Belle Fleur: Ювелир в комическом ужасе всплеснул руками: -Как можно, господин Денизо! Алмаз чистой воды! Посмотрите, как сияет! Адвокат что-то напряженно обдумывал, не вслушиваясь в заверения Фюретьера. Он испытующим взглядом посмотрел на Мадлену и его твердые, гладко выбритые щеки медленно залил темный румянец, а серые глаза заблестели. - Покажите-ка мне жемчужное ожерелье…, - он многозначительно побарабанил пальцами по прилавку. - Сей момент, сударь! – ювелир бросил странный взгляд на юную спутницу адвоката и поспешно полез за следующей шкатулкой. Мадлена оторвалась от созерцания змейки: - Но мне не нужно ожерелье! – сказала она, недоумевая, что это нашло на ее рассудительного и не склонного к излишним тратам покровителя. Сама она, в отличие от большинства женщин, к драгоценностям была равнодушна, и только желание отблагодарить давешнего талантливого актера за удовольствие, которое он доставил ей своей игрой, заставило ее прийти в ювелирную лавку. Фюретьер, уже успевший вытащить нитку с нанизанными в плотный ряд жемчужинами, белоснежными, как шея лебедя и тщательно подобранными друг к другу по форме и размеру, возвел очи горе и принялся внимательно изучать темные балки, пересекавшие потолок лавки. По-видимому, это занятие навело его на новую мысль, и он торопливо нырнул под прилавок, после чего торжественно предъявил взыскующему покупателю искусно сделанное коралловое ожерелье: -Взгляните, дорогой мэтр: уникальная вещь! Защитные свойства необыкновенные: от сглаза, от отравлений, от подагры! – он многозначительно пошевелил бровями и закончил, - А цвет-то, цвет! Сами понимаете, гармонирует…, - почтенный торговец вдруг закашлялся и отвернулся, зажимая рот рукой. - Мне не нравятся кораллы! – упрямо заявила Мадлена, - Они похожи на застывшие капли крови! - Заверните оба, - кратко подвел итог дискуссии Шарль Денизо и развязал кошель. - Нимфа…- еле слышно пробормотал себе под нос мэтр Фюретьер и принялся тщательно упаковывать ожерелья в провощенную бумагу.

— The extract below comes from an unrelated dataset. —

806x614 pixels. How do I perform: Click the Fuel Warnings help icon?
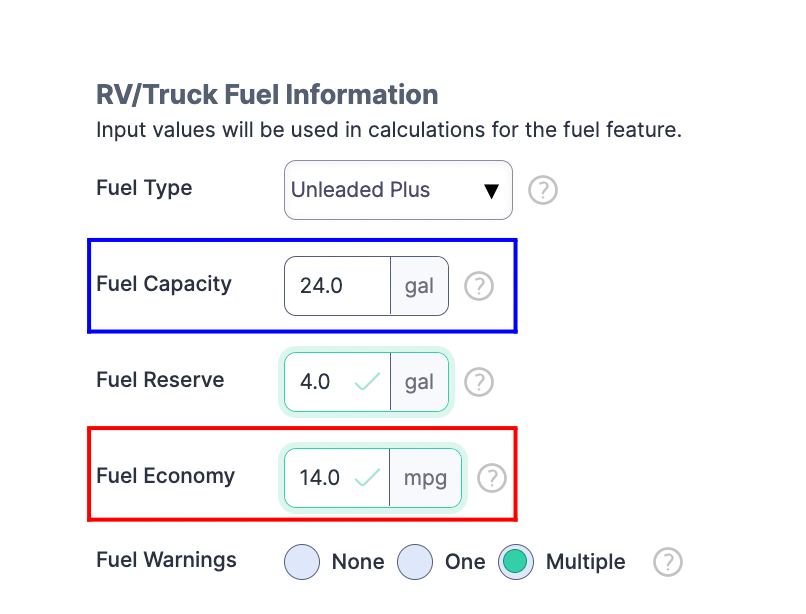[x=667, y=562]
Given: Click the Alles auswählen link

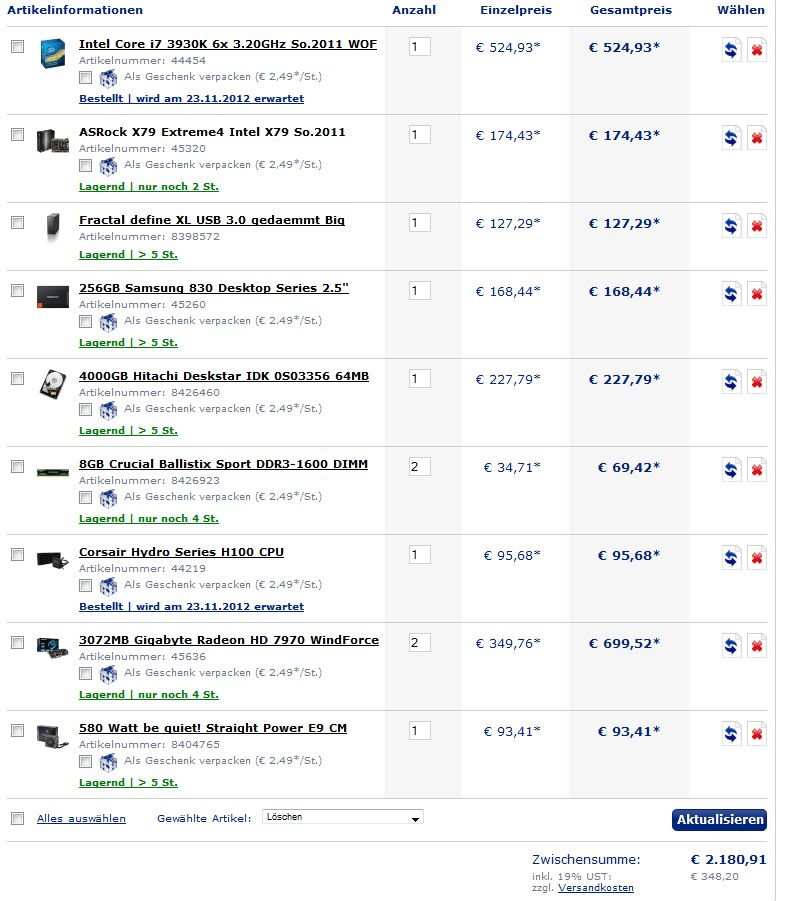Looking at the screenshot, I should [x=81, y=819].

Согласно легенде, в кораллы-горгонарии превратились капли крови из отрубленной Персеем головы Медузы Горгоны и помещенные на морское дно нимфами. Кораллы Средиземного и Красного морей, обработанные итальянскими мастерами, высоко ценились. Портрет девушки кисти Доменико Гирландайо, XV век

Belle Fleur: На протяжении всей дороги к дому адвоката Мадлена хранила упорное молчание и только раздраженно крутила на пальце золотую змейку. Ее спутник, по-видимому, размышлял о чем-то приятном: он шел рядом, не пытаясь завязать разговор, и насвистывал легкомысленную песенку. Войдя в дом, Мадлена сразу же прошла наверх, в спальню. Следом за ней поднялся и ее покровитель, неся в руках завернутую в бумагу покупку. Положив сверток на стол, он аккуратно его развернул и, повесив жемчужное ожерелье на правую руку, а коралловое – на левое, продемонстрировал их Мадлене: - Все еще дуешься, птичка моя? «Я женщины подобной не видал, чтобы была к кораллам равнодушна!», - процитировал он строчку из «Андромеды» Арди. – Ну что на тебя нашло? Посмотри, как подобраны зерна, какая удивительная, филигранная работа, а на ощупь гладкие, как твои щечки… - Сударь, - произнесла Мадлена тоном, каким молодые, красивые, а главное – нежно любимые содержанки из вздорного каприза сообщают поклоннику о своих иллюзорных правах, - Извольте объяснить: для чего Вы потратили уйму денег на вещи, которые мне не только не нужны, но и больше того: не нравятся! Лучше бы отвели меня к торговцу тканями, а потом – к портному, чтобы я могла заказать себе новое платье! Адвокат положил ожерелья обратно на стол и подошел к Мадлене: -Ангел мой, к чему тебе платье? Верь моему слову: если в платье ты красива, то без оного становишься просто неотразимой! Мадлена не могла не улыбнуться в ответ на эту грубоватую, но тем не менее приятную уху любой женщины шутку. Тем временем мэтр Денизо уже взялся за ее шнуровку, видимо, собираясь лишний раз убедиться собственными глазами в том, что его утверждение истинно. - Но все же скажите, милый друг, для чего Вам эти бесполезные вещицы? – переспросила комедиантка, удерживая руки своего любовника и не давая ему продолжить начатое. Почтенный слуга закона посмотрел на нее так, как будто, находясь в зале судебных слушаний, взвешивал шансы на успех дела, не имея в своем распоряжении достаточно веских аргументов. Тем не менее он решился, провел рукой по ее блестящим волосам и, наклонившись к самому ее уху, объяснил всё в мельчайших деталях.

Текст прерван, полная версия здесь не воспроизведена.